WSYD
- Mount Airy, North Carolina; United States;
- Broadcast area: Surry County, North Carolina
- Frequency: 1300 kHz
- Branding: Granite City Gold

Programming
- Format: Oldies

Ownership
- Owner: Granite City Broadcasting

History
- First air date: 1951

Technical information
- Licensing authority: FCC
- Facility ID: 64066
- Class: B
- Power: 5,000 watts day 1,000 watts night
- Transmitter coordinates: 36°30′12.00″N 80°35′35.00″W﻿ / ﻿36.5033333°N 80.5930556°W
- Translator: 105.1 W286DM (Mount Airy)

Links
- Public license information: Public file; LMS;
- Webcast: Listen Live
- Website: wsyd1300.com

= WSYD =

WSYD (1300 AM) is a radio station broadcasting an oldies format. Licensed to Mount Airy, North Carolina, United States, the station serves Surry County, North Carolina. The station is currently owned by Granite City Broadcasting and features programming from Salem Communications.

==History==
WSYD started out playing rock and roll in the mid-1950s. Prior to the most recent change, the station played a mix of contemporary and classic country.

===Expanded Band assignment===

On March 17, 1997 the Federal Communications Commission (FCC) announced that 88 stations had been given permission to move to newly available "Expanded Band" transmitting frequencies, ranging from 1610 to 1700 kHz, with WSYD authorized to move from 1300 to 1640 kHz.

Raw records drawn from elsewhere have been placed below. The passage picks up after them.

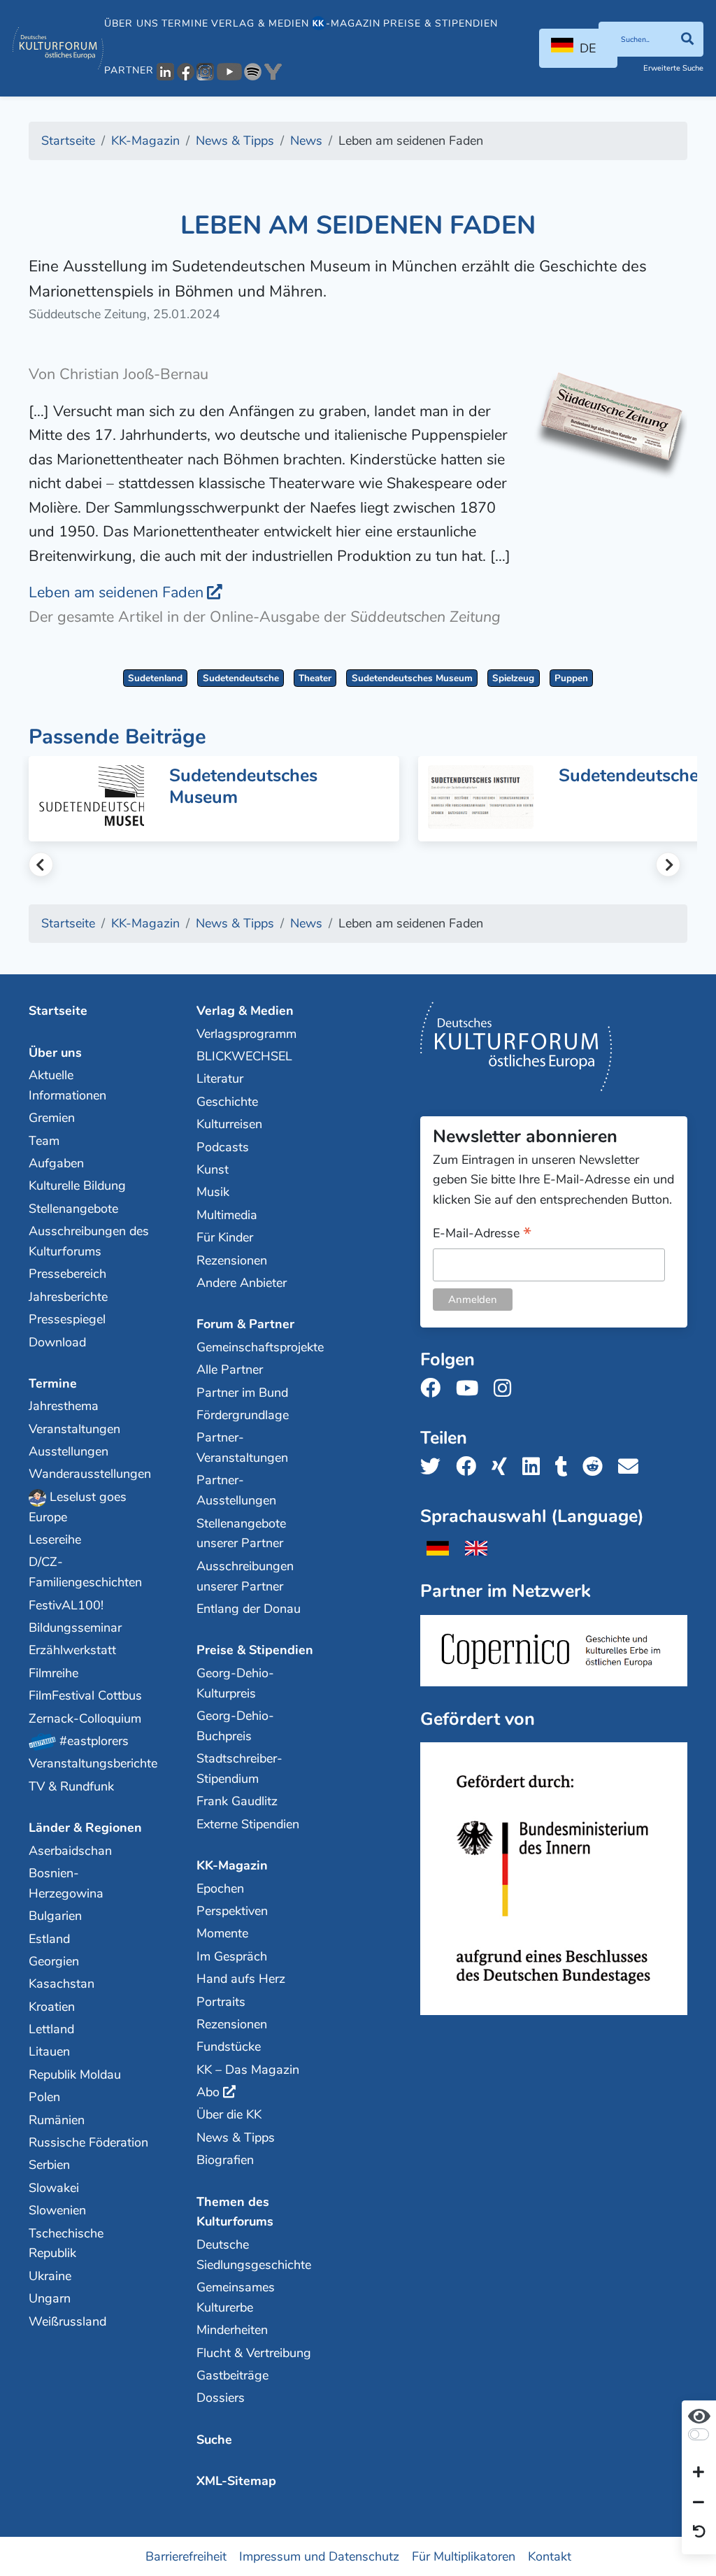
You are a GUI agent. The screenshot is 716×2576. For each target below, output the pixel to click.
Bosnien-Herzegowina (66, 1883)
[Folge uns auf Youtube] (471, 1388)
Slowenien (57, 2210)
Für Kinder (224, 1237)
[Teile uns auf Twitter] (434, 1467)
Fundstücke (228, 2046)
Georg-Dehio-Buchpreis (235, 1725)
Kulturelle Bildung (77, 1185)
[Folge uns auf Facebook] (434, 1388)
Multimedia (226, 1215)
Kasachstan (61, 1983)
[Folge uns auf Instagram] (507, 1388)
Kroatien (52, 2006)
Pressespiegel (67, 1319)
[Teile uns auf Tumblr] (565, 1467)
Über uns (131, 23)
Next (668, 865)
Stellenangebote (73, 1208)
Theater (315, 678)
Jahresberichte (68, 1296)
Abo (208, 2092)
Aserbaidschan (70, 1850)
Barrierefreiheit (186, 2555)
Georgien (54, 1961)
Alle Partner (229, 1369)
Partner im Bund (242, 1392)
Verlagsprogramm (246, 1033)
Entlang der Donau (248, 1608)
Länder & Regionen (85, 1827)
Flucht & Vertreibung (253, 2352)
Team (44, 1140)
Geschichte (227, 1101)
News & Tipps (235, 2137)
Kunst (212, 1169)
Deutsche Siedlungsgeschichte (253, 2254)
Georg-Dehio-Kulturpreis (235, 1683)
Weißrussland (67, 2321)
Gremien (52, 1117)
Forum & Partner (245, 1324)
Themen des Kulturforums (234, 2211)
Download (57, 1342)
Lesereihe (55, 1539)
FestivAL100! (66, 1605)
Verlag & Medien (260, 23)
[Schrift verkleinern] (698, 2502)
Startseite (58, 1010)
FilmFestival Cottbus (85, 1695)
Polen (44, 2096)
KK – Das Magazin (247, 2069)
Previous (41, 865)
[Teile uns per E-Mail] (632, 1467)
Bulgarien (55, 1915)
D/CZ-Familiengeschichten (85, 1572)
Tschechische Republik (66, 2243)
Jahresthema (64, 1405)
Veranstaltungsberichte (89, 1763)
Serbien (49, 2164)
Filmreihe (53, 1673)
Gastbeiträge (232, 2375)
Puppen (571, 678)
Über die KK (229, 2114)
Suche (214, 2439)
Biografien (225, 2159)
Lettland (51, 2029)
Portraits (220, 2001)
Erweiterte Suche (673, 68)
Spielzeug (513, 678)
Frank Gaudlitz (237, 1801)
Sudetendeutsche (241, 678)
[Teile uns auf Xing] (503, 1467)
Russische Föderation (88, 2142)
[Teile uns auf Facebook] (470, 1467)
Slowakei (54, 2187)
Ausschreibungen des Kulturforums (89, 1241)
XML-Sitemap (236, 2480)
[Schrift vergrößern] (698, 2473)
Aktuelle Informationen (67, 1085)
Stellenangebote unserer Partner (241, 1533)
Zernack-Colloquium (85, 1718)
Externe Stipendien (247, 1824)
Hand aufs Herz (240, 1978)
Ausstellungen (68, 1451)
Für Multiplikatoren (463, 2555)
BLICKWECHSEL (244, 1056)
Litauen (49, 2051)
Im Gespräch (231, 1956)
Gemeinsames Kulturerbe (235, 2297)
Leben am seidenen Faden (116, 592)
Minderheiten (232, 2329)
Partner (129, 70)
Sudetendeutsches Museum (412, 678)
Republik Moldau (75, 2074)
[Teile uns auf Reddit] (596, 1467)
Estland (49, 1938)
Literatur (219, 1078)
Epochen (220, 1888)
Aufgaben (56, 1163)
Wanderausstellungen (89, 1473)
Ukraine (50, 2276)
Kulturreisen (229, 1124)
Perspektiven (232, 1910)
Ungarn (50, 2298)
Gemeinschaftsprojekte (256, 1347)
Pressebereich (67, 1273)
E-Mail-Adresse (482, 1234)
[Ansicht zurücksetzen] (699, 2532)
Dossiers (220, 2397)
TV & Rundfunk (71, 1786)
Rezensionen (231, 1260)
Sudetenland (155, 678)
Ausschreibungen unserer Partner (245, 1576)
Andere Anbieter (241, 1282)
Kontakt (549, 2555)
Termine (185, 23)
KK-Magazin (232, 1865)
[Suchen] (687, 39)
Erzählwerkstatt (72, 1650)
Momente (222, 1933)
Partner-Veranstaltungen (242, 1447)
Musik (212, 1191)
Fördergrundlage (242, 1415)
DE (587, 48)
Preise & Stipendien (440, 23)
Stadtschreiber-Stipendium (239, 1768)
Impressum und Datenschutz (319, 2555)
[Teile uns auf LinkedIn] (535, 1467)
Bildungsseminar (75, 1627)
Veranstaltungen (74, 1429)
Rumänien (57, 2120)
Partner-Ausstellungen (236, 1490)
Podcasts (222, 1147)
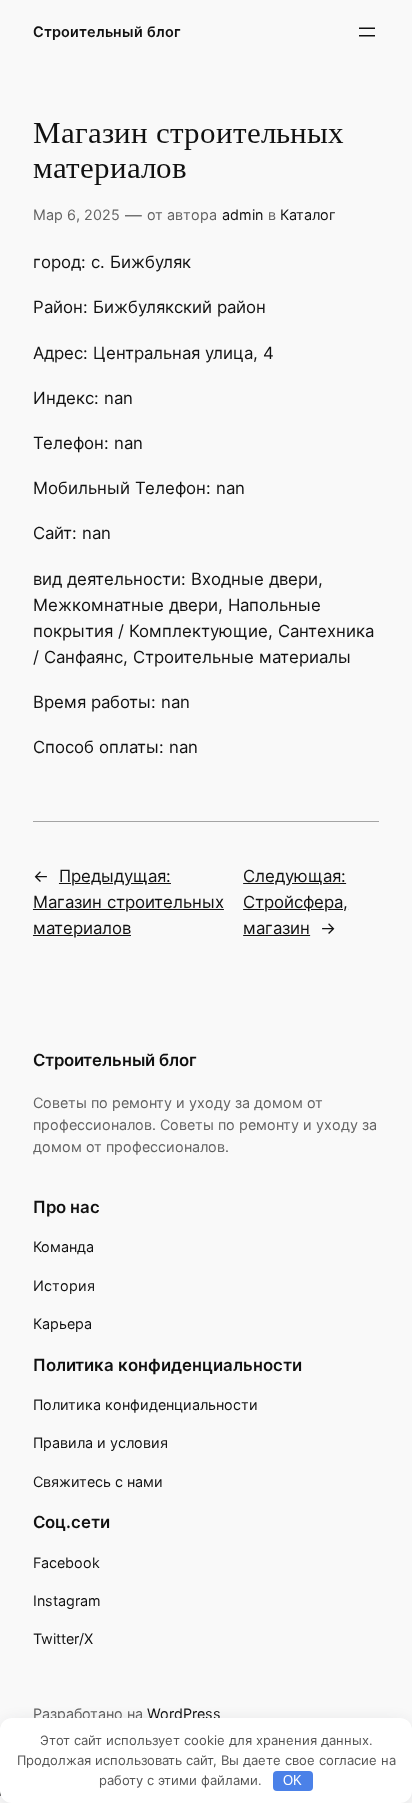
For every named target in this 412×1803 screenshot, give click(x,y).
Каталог (308, 214)
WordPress (184, 1713)
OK (292, 1780)
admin (242, 214)
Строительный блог (107, 31)
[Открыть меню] (367, 32)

A Construction Permit for the expanded band station, also in Mount Airy, was assigned the callsign WLHJ on November 10, 1997. However the expanded band station was never built, and its Construction Permit was cancelled on December 22, 2000.

===Later history===

A switch to oldies took place on April 6, 2011, after news director Mark Brown asked listeners what music they would like to hear. A poll was conducted, and the listeners voted overwhelmingly for the switch to a "pop oldies" format, dubbed "Granite City Gold."